Well, why not. There’s an opening for a repressive Jew-hating dictatorship on our July 4th barbecue guest list and it’d be a shame to see all those extra hot dogs to go to waste.

The two nations expelled each other’s envoys last September in a dispute involving allegations by Bolivia, a close ally of Venezuela, that Washington was meddling in its internal affairs.

The normalisation of diplomatic ties “will take place in the coming days, and as soon as the ambassadors have resumed their functions we will move forward to a more fluid communication,” Nicolas Maduro, the Venezuelan foreign minister, said on Wednesday.

Ian Kelly, a US state department spokesman, said it was unclear when an ambassador would return to Caracas or who it would be.

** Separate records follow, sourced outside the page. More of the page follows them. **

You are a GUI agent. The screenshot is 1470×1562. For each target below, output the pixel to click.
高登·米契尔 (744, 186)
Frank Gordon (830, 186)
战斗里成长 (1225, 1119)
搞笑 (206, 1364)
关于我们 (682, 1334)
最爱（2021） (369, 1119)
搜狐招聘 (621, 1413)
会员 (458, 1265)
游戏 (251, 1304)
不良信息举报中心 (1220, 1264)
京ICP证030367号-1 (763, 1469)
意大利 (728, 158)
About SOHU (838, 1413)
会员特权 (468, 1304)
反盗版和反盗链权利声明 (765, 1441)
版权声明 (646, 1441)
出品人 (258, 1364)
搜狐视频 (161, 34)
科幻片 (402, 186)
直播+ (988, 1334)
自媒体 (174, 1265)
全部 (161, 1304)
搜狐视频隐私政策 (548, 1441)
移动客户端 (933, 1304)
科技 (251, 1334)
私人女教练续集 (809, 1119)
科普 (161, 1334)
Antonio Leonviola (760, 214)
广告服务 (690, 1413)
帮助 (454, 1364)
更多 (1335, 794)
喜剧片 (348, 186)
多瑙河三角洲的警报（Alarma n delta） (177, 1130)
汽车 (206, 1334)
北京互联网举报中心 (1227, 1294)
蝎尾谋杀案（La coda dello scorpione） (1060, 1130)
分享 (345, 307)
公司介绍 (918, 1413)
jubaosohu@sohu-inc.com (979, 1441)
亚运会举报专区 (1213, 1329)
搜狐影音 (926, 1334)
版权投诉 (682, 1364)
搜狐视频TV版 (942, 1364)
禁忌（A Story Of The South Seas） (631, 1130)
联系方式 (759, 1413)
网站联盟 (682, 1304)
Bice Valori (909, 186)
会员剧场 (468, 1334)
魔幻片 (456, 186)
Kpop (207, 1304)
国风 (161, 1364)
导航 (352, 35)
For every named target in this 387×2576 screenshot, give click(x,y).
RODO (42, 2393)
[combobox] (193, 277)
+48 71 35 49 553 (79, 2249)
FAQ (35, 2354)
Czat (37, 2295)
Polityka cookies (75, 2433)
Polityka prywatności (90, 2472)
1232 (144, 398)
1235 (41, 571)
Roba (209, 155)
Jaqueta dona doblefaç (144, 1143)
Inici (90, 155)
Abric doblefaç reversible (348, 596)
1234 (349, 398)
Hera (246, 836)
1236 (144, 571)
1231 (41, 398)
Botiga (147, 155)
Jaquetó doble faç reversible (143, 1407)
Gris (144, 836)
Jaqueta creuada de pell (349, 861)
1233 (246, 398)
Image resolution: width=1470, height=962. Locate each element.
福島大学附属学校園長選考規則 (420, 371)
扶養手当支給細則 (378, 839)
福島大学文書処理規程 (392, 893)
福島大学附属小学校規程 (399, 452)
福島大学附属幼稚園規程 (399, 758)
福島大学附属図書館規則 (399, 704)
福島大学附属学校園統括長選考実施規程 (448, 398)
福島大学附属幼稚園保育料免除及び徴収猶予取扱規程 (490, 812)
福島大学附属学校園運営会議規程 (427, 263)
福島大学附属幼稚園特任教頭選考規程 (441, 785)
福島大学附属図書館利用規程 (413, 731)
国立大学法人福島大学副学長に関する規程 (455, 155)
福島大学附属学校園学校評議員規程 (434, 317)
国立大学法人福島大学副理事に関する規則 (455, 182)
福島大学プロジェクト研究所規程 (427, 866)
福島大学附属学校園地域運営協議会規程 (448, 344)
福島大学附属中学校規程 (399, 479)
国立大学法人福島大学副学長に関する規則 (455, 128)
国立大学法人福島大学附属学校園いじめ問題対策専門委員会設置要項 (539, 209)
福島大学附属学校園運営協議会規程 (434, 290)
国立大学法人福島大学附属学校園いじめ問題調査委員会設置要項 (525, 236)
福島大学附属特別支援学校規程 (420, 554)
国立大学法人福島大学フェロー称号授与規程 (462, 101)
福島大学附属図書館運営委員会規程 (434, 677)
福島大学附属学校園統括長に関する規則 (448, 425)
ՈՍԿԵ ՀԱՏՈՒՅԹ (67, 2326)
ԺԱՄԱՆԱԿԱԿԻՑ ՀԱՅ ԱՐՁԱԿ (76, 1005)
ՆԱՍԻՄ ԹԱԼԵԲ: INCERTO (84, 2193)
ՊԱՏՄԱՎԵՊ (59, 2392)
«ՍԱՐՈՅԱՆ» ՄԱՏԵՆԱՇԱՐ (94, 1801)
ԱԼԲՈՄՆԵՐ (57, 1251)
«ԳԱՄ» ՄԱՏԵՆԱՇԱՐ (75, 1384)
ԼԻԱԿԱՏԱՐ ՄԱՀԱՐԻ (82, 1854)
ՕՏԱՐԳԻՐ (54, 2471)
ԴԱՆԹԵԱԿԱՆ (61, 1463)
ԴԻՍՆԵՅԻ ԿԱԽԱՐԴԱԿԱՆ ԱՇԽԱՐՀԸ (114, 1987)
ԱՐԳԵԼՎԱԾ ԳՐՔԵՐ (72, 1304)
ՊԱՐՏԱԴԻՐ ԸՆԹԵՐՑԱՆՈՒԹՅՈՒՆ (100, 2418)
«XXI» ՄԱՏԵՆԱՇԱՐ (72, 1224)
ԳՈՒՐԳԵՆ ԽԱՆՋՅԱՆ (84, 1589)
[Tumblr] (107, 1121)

We’ll be sending an ambassador to Syria soon, too. With all that’s going down in Tehran, this may seem like a curious moment to hold “hug an evil douchebag” week, but there is a method to Obama’s madness. Syria and Venezuela are, of course, chief allies of Iran; peeling them away with a charm offensive is designed to further isolate the regime (and could help seriously weaken it in Lebanon), although why that would discourage them from building nukes rather than spur them on to an even greater paranoid nuclear frenzy isn’t clear to me. You see where this is headed, though. There’ll be a nice thaw between the U.S. and these megalomaniacs for a few months or years, then Chavez will order a pogrom or do something similarly vicious and nutty and we’ll be treated to the same excruciating spectacle of disapproving Obama half-measures that we’ve seen this week. “Grave concern,” “this is not the dictator I thought I knew,” the whole nine yards. Can’t wait. Oh, and if you think I’m exaggerating about Chavez ordering a pogrom, think again. As the photos at the link demonstrate, the writing’s on the wall in Venezuela. Literally.